Председатель колхоза Герой Социалистического Труда Иван Андреевич Буянов рассказывал мне, что только после того, как слились воедино четыре хозяйства, смогла по-настоящему показать у них себя эта косилка.
— В три дня справилась она со всеми угодьями. Старым колхозным сенокосилкам в поле и показаться было стыдно. Кто только сконструировал такую замечательную машину? Спасибо тому человеку!
Спасибо это нужно адресовать лауреату Сталинской премии инженеру Ф. Н. Волкову. Он задумал создать сенокосилку, когда ему было двадцать два года. После окончания института Волков стал испытывать сельскохозяйственные машины, но его тянуло к конструкторской работе. В 1936 году он уже был автором широкозахватной тракторной сенокосилки. «Широта захвата режущей части» стала для Волкова ведущим направлением в творчестве. Он понял, что машина с колоссальным режущим аппаратом, которую ему хотелось построить, уже не может идти следом за трактором, она должна стать самоходной. Волков выполнил свое решение на пять лет раньше появления первой на Западе самоходной сельскохозяйственной машины.

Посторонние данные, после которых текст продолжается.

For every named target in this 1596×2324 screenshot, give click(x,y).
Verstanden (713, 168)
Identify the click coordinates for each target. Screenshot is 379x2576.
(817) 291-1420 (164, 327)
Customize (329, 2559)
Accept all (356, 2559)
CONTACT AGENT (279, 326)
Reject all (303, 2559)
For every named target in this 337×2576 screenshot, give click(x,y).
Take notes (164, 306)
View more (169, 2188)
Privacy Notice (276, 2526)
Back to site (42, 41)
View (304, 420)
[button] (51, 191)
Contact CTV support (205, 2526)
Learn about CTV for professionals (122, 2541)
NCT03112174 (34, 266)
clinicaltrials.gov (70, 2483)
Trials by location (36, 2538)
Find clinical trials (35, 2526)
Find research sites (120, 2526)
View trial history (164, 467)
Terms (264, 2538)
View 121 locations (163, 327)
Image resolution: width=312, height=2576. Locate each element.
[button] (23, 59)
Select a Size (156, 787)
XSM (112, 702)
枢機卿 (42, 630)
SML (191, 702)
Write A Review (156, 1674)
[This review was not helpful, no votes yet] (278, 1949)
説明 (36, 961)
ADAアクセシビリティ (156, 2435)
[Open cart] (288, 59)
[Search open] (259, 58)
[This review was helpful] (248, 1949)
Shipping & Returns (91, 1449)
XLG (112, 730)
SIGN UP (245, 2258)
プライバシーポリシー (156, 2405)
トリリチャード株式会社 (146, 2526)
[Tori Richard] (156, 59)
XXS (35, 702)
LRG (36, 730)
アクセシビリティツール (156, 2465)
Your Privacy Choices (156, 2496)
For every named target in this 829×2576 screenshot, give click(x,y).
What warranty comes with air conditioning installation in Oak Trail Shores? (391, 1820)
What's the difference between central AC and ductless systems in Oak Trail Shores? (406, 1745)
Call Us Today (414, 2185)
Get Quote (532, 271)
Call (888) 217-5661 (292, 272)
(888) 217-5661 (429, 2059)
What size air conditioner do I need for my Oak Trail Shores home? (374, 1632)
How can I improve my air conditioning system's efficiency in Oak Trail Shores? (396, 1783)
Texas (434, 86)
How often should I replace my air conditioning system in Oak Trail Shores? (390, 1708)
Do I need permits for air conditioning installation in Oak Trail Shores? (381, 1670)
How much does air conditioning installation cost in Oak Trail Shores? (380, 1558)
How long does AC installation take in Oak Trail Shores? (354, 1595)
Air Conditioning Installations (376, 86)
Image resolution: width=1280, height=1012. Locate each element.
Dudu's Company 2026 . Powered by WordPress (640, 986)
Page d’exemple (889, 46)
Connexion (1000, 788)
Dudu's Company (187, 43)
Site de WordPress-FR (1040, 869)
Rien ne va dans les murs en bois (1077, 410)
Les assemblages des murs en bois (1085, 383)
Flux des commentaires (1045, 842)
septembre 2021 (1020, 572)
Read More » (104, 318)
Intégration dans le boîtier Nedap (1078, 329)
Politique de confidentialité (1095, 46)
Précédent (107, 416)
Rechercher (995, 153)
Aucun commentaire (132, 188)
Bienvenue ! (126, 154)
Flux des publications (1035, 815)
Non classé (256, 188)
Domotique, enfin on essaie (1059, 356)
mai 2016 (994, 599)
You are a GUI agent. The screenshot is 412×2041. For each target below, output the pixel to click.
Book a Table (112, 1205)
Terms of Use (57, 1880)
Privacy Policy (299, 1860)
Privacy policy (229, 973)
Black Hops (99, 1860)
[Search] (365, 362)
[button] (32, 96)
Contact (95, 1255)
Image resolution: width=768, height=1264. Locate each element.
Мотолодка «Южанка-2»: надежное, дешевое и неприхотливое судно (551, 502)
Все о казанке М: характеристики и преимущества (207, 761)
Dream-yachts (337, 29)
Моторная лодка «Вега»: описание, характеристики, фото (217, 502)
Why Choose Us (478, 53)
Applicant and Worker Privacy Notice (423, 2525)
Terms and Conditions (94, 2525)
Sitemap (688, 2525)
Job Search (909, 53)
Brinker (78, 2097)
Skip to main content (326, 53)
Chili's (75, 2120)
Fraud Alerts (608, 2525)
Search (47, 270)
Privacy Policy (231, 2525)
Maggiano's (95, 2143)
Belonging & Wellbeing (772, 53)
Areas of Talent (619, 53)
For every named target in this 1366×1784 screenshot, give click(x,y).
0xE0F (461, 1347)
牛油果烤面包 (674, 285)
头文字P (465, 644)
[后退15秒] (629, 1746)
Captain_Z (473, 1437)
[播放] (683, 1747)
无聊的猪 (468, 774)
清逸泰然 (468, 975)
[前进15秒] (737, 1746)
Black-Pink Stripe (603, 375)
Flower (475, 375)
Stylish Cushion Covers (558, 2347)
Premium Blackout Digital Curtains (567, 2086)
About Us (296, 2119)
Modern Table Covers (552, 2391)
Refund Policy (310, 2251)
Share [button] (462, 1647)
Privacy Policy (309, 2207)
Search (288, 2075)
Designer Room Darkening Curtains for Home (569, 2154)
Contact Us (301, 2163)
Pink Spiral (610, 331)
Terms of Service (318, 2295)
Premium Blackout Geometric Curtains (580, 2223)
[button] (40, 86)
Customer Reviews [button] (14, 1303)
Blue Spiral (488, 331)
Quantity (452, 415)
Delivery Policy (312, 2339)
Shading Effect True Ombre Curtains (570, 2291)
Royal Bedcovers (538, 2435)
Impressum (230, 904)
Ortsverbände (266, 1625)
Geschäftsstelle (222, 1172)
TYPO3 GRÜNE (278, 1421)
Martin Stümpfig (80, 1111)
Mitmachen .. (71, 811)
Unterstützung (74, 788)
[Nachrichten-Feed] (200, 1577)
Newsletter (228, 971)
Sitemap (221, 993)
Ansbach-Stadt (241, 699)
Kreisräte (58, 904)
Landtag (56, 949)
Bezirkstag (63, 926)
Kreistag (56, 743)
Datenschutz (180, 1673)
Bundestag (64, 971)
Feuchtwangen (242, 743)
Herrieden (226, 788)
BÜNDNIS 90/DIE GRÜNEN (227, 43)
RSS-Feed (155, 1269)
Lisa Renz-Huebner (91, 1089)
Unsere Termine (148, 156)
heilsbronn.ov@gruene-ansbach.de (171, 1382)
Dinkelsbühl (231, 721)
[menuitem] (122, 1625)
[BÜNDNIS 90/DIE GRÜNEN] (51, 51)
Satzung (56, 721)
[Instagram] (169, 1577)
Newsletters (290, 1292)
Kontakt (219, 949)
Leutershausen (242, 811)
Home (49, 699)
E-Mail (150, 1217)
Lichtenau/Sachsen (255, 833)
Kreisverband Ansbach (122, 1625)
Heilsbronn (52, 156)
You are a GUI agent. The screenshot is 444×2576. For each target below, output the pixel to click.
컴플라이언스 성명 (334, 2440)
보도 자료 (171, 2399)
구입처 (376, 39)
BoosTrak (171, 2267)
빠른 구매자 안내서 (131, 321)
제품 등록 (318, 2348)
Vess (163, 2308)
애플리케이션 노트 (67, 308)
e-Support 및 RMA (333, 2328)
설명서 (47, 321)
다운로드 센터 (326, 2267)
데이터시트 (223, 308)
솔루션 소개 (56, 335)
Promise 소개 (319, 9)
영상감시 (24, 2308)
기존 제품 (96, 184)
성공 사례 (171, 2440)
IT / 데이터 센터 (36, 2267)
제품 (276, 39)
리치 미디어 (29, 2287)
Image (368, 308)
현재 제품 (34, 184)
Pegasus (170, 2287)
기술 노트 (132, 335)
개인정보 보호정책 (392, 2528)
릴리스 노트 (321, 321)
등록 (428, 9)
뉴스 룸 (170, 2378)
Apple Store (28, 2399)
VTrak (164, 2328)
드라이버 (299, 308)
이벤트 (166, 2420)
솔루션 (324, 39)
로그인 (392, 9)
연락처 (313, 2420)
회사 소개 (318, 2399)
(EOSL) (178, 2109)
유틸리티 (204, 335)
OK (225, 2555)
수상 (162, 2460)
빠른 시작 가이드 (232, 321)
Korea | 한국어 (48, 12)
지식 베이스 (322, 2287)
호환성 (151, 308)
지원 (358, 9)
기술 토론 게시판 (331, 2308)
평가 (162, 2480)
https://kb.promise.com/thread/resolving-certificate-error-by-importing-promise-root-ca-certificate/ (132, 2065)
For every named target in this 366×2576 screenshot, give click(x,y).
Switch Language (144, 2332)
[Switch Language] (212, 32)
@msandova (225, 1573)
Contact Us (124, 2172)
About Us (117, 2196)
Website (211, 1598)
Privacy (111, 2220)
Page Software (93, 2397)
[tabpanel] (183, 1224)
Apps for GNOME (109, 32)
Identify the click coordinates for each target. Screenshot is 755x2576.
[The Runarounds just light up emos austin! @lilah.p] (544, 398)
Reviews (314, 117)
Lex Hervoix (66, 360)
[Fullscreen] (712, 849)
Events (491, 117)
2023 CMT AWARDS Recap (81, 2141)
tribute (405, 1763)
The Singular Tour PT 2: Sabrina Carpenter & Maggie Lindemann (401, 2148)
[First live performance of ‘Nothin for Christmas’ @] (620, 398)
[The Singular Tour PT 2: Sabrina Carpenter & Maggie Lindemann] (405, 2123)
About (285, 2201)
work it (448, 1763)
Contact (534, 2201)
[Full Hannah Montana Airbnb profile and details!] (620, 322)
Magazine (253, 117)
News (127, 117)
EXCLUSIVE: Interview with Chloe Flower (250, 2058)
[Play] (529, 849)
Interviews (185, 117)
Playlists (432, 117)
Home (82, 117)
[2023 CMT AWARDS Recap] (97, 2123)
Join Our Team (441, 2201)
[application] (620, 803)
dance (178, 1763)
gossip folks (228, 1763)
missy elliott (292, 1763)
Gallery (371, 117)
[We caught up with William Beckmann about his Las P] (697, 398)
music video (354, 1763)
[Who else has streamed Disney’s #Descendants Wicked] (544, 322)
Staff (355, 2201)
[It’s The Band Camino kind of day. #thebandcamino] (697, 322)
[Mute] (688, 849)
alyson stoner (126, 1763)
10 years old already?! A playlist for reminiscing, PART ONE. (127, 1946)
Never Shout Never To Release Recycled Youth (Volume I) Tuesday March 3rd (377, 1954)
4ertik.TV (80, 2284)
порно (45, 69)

Двенадцать лет работал Волков над самоходной косилкой. Он пришел к мысли, что десятиметровый режущий аппарат должен состоять из нескольких самостоятельно управляемых секций. Вслед за тем появилась и мысль, что поднимать их нужно силой мотора. Машина легко пройдет тогда по всем неровностям почвы, так как каждую секцию в нужную минуту можно будет поднять самостоятельно. Косилка со сложенными крыльями занимала уже не десять, а всего два с половиною метра и свободно проезжала по обычной дороге.
В поле же она обходилась без трактора и даже могла тянуть за собой механические грабли с таким же десятиметровым захватом, расходуя в восемь раз меньше горючего, чем понадобилось бы трактору с прицепными машинами...
Сенокосилка с граблями, закончив работу на лугу, где стояли мы с председателем колхоза, уехала на другие угодья. Пахло свежескошенным сеном. Через поле косыми рядами лежали валы оставленной граблями пряной травы.
— Кормовая база у нас в системе земледелия, — говорил председатель колхоза, — равное место занимает с культурной обработкой почвы, с удобрением ее, с восстановлением плодородия почвы. Все, как академик Вильямс учил. Большое дело это — сырье для цеха «живых машин».
Председатель колхоза имел в виду, что «цехом живых машин» Вильямс называл животноводство. Животные, эти «живые машины», должны были перерабатывать соломистые отходы цеха растениеводства в молоко, масло, мясо, шерсть. В то же время растения, специально выращиваемые для корма животным, способствовали своими корнями восстановлению структуры почвы. Этим растениям, этой кормовой базе и отводил Вильямс одно из основных мест в своей травопольной системе земледелия.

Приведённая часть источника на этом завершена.